Let $x=\frac{1}{1!}+\frac{1}{2!}+\frac{1}{3!}+\dots+\frac{1}{2022!}.$

Note that \begin{align*} \left(\frac{1}{2!}+\frac{2}{3!}+\frac{3}{4!}+\dots+\frac{2021}{2022!}\right)+\left(\frac{1}{1!}+\frac{1}{2!}+\frac{1}{3!}+\dots+\frac{1}{2022!}\right)&=\frac{1}{1!}+\frac{2}{2!}+\frac{3}{3!}+\dots+\frac{2022}{2022!}\\ \left(\frac{1}{2!}+\frac{2}{3!}+\frac{3}{4!}+\dots+\frac{2021}{2022!}\right)+x&=\frac{1}{0!}+\frac{1}{1!}+\frac{1}{2!}+\dots+\frac{1}{2021!}\\ \left(\frac{1}{2!}+\frac{2}{3!}+\frac{3}{4!}+\dots+\frac{2021}{2022!}\right)+x&=x+1-\frac{1}{2022!}\\ \left(\frac{1}{2!}+\frac{2}{3!}+\frac{3}{4!}+\dots+\frac{2021}{2022!}\right)&=1-\frac{1}{2022!}. \end{align*} Therefore, the answer is $1+2022=\boxed{\textbf{(D) }2023}.$

~lopkiloinm

Solution 5 (Combinatorics)

Let's examine a tuple $\sigma$ containing $2022$ distinct integers. We want to find the probability of the tuple being unsorted.

Suppose that we are looking at the first two items in our tuple.

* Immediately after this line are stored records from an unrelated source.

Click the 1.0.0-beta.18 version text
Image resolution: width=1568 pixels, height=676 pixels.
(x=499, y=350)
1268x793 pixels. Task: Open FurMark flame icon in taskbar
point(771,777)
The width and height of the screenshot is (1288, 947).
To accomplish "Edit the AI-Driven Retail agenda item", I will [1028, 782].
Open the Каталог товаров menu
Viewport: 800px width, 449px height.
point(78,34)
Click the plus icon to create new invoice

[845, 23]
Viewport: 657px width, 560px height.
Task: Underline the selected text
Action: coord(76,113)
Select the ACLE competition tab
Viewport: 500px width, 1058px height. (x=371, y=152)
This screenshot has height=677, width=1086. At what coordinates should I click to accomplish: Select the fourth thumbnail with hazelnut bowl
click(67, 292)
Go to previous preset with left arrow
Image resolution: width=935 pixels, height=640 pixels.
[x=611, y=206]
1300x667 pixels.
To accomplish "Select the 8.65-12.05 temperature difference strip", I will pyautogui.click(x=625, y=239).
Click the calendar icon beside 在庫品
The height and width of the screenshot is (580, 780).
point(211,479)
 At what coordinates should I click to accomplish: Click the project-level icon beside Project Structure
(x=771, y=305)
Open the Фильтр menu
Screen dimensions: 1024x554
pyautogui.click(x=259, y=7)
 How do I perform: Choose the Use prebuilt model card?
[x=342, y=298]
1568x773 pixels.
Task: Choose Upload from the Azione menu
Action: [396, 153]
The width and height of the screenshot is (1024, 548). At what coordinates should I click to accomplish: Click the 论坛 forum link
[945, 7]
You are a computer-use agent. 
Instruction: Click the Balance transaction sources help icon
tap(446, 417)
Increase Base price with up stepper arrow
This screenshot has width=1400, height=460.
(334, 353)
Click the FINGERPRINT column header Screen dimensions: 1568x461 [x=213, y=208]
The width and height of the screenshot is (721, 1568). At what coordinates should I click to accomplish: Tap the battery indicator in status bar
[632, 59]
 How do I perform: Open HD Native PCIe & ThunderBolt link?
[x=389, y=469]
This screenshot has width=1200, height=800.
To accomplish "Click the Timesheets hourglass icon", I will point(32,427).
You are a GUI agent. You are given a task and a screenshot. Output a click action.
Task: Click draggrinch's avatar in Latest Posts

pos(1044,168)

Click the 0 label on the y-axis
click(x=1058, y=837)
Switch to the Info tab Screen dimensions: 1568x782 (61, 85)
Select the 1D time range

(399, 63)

The probability of the first element being greater than the second element is $\frac{1}{2!}$.

When we are looking at the first three items in our tuple, the probability of the second element being greater than the third element and the first element less than or equal to the second element is $\frac{2}{3!}$.

Similarly, when we are looking at the first four items in our tuple, the probability of the third element being greater than the fourth element, the second element less than or equal to the third element, and the first element less than or equal to the second element is $\frac{3}{4!}$.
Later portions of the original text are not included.